Monday, April 18, 1994
Adversarial Behavior -You Too Can Help Cool The Scene
The Wall Street Journal, mid-April, hasd a story about a chronically unemployed young ex-journalist who wents his aggressions and frustrations by going to the daytime TV "talk shows" and screaming at the panelists. Since these talk shows specialize in in tabloid freak psychology, inspired by the National Inquirer, airing sick behavior between spouses, inappropriate lovers and horrid parent/child relationships, his screaming is on the "right side." These shows have a role in society - in a sense, they help the watchers realize that no matter how sick their family problems, there are others that are sicker. That is cheaper than the psychiatrist's couch.
Getting back to the screamer, the story is that the producers of the talk shows give him best seats and encourage his hostility, for the sake of excitement. That is bear-baiting and fostering gladiator shows, like Morton Downey Jr., who got too repulsive, even for the average hockey fan. I am for cooling everybody down.
There is too much adversarial behavior in our everyday life. We have learned to react to slights with anger, of which the extremes are stabbings due to bad "eye contact," gang wars, drive-by shootings, motorist gunning-down and drug vendettas. The city has too many people, and will have more, as population increases (see Wally Dobelis on Population Explosion). We must learn tolerance, low treshhold of anger. I do not dare to ask for good manners, which are unfortunately mistaken for subservience. Good manners are actually a way of recognizing the reality of the other person.
We have innate good manners - we turn our eyes down to people who act up in the street, and pass them by. We do not need talk show producers to teach gratuitous hostile behavior. Nice sensitive comments would be more to the point.
I'm teaching myself non-hostile behavior for the putative 21st Century lifestyle, should I ever make it. I practice smiling, when I think of it, since I have a naturally forbidding face. I practice speaking in a pleasant, not "now what" voice, because I know the costs of bad vocal tone in my personal relationships. A bad word in the waking up can set the tone for an entire day. I practice a little Alphonse-and-Gaston "after you" and "please, go ahead" behavior. In a super market, I will let the single item purchaser go ahead. At a gas station, I will pull up to the furthest open pump, so as not to block off others. And if forgotten, I will apologize to the driver behind me. You will not believe how nice that feels. I feel like Mr.

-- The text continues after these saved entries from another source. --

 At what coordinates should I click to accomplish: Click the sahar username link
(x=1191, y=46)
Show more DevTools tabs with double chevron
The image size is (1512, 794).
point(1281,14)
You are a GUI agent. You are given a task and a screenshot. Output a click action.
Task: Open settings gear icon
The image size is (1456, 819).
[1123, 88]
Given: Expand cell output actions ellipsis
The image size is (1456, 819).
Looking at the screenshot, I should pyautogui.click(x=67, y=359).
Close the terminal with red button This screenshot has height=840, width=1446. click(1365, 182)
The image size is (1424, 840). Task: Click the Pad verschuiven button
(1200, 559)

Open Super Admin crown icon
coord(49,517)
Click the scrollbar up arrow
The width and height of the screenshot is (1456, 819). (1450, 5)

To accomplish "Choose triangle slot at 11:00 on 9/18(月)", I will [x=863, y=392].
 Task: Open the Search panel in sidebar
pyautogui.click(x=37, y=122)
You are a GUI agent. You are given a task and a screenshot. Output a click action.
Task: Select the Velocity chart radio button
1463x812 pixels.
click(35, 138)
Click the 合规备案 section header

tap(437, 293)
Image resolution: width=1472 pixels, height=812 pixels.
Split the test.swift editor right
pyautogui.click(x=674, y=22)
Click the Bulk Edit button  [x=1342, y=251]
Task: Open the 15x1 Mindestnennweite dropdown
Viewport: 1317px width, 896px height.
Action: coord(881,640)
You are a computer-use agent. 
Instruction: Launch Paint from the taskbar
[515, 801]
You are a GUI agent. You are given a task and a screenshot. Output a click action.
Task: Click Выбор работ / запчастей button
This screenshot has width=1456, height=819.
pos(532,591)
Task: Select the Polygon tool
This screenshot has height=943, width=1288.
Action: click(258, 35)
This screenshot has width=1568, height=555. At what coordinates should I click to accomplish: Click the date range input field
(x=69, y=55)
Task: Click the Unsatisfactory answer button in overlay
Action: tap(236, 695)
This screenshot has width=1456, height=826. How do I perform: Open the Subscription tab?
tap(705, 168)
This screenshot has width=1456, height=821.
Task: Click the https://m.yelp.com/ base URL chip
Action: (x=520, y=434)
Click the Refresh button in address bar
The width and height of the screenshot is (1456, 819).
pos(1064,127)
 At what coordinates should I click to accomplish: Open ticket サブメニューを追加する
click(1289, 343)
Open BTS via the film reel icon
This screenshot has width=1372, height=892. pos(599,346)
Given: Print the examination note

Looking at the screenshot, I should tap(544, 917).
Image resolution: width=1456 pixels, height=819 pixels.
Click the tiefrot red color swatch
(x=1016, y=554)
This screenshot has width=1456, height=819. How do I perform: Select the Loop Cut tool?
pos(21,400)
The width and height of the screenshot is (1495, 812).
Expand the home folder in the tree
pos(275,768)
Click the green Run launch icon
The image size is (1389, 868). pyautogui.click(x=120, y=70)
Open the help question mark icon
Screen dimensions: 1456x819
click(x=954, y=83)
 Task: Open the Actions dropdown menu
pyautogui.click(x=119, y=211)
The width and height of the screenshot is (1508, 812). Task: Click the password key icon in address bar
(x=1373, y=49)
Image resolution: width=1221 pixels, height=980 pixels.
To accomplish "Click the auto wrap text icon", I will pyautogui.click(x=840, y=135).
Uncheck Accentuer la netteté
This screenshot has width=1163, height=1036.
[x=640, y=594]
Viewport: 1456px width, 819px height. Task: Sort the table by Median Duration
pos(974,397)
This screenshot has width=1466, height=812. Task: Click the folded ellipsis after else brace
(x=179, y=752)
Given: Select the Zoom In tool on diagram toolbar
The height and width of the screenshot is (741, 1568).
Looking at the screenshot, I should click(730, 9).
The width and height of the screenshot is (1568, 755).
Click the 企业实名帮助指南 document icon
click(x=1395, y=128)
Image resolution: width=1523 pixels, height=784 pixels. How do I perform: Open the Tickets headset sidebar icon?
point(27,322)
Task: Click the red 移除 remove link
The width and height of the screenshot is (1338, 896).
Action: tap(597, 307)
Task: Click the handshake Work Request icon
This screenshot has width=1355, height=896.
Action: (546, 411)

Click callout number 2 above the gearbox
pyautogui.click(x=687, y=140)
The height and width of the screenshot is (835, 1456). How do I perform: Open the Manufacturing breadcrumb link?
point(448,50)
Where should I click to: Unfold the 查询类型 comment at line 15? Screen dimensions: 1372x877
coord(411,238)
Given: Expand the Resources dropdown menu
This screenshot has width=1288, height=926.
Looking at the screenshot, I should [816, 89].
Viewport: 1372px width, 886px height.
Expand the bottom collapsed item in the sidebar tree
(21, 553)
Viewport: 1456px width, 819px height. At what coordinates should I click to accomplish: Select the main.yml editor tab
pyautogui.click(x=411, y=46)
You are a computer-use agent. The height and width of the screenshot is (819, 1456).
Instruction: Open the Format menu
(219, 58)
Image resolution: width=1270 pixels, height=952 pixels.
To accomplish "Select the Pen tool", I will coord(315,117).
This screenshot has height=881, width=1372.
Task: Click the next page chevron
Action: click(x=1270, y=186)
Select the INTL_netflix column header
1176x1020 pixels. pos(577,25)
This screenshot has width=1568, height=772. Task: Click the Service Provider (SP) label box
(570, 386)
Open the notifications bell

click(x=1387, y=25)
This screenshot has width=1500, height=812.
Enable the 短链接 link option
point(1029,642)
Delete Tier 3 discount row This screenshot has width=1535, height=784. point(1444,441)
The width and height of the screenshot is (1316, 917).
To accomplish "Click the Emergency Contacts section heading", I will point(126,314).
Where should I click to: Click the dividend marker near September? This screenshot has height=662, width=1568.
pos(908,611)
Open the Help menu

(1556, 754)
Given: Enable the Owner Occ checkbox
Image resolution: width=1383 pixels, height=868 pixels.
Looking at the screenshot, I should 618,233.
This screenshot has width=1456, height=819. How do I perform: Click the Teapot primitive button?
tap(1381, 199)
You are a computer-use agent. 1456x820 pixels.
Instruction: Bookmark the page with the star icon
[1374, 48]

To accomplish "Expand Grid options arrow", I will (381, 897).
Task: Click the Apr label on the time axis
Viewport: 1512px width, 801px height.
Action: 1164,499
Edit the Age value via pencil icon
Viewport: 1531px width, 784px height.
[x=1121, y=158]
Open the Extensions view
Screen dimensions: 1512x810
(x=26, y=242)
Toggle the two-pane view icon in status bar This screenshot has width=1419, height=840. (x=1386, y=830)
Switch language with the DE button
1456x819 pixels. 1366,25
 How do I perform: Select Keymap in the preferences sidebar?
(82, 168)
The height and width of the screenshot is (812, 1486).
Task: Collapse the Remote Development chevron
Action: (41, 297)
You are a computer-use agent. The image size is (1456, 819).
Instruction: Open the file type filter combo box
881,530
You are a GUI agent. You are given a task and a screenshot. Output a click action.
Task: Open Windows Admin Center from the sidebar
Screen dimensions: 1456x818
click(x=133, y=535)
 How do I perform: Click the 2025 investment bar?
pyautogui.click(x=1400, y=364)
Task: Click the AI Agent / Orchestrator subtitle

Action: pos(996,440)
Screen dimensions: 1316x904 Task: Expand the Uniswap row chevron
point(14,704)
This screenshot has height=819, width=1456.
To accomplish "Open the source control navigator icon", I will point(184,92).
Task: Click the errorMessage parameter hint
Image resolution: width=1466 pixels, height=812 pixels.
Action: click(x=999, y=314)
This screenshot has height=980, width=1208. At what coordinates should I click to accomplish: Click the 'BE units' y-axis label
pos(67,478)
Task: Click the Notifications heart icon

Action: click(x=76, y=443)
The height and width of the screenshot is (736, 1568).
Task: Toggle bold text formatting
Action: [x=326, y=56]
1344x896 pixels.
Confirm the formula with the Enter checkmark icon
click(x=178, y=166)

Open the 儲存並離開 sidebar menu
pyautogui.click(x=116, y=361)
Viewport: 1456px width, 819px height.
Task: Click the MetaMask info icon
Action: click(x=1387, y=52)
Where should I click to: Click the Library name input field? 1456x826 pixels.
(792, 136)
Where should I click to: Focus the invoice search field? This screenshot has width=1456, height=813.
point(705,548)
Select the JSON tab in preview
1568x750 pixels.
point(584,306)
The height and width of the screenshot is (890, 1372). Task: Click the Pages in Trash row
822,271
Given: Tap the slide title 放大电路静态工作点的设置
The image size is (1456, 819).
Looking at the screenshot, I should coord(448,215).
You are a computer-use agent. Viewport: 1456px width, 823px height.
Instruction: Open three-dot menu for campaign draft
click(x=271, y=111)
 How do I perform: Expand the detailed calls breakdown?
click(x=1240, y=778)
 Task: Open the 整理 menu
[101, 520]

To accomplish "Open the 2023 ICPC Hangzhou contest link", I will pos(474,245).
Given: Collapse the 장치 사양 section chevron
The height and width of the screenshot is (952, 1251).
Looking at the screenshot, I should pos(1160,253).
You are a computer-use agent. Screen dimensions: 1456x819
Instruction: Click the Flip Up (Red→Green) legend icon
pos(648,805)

Sensitivity.
When the ubiquitous coffee cup man sticks out his badge of office, and I am tapped out, I will speak up cheerily: " How are you doing," and get a cheerful brief response. That makes the cupman feel good, and me too, better than pinching my lips ans shaking him off. (Some day I will have a long writeup on my homeless acquantances for your review and criticism.) And when the insolent high school student in front of Washington Irving Higsschool glares at me, daring me, I have learned to suppress my "You don't own the sidewalk" retort. I visualize him in a adversarial daily environment, "me and my family against the world," in the projects, with drug shootouts. Or in an after-school and gang environment (that is another "me and my family" script). So I do another "How are you doing" and if that's positive, "How's school," and we walk away like Arafat and Rabin. One kid wanted to know if I was queer, and I told him that I was a conflict resolution counselor (you must think ahead for these encounters), which satisfied him.
In a sense, we are all conflict resolution counselors, in personal and business interrelationship way. I do not go to a business or association meeting without visualizing the potential controversies and my responses to them. Or the issues that I will raise and the objections. "Win-win" is the term that is almost tritely applied to these encounters. In its simplest terms, it requires that you think out how the people to whom you will offer an idea, can benefit from it. Once you get the idea, you can apply it to any encounter sutuatuion, and it will come naturally to you. But it takes a shift in attitude, a "paradigm shift," to use the current catchword.
Now, you can do whatever you want. I am doing these things because there have been costs of mindless behavior in my life, and I have learned better. Do not discard advice that comes free to you, it may have cost someone else a lot, if not in money, then in personal relationships.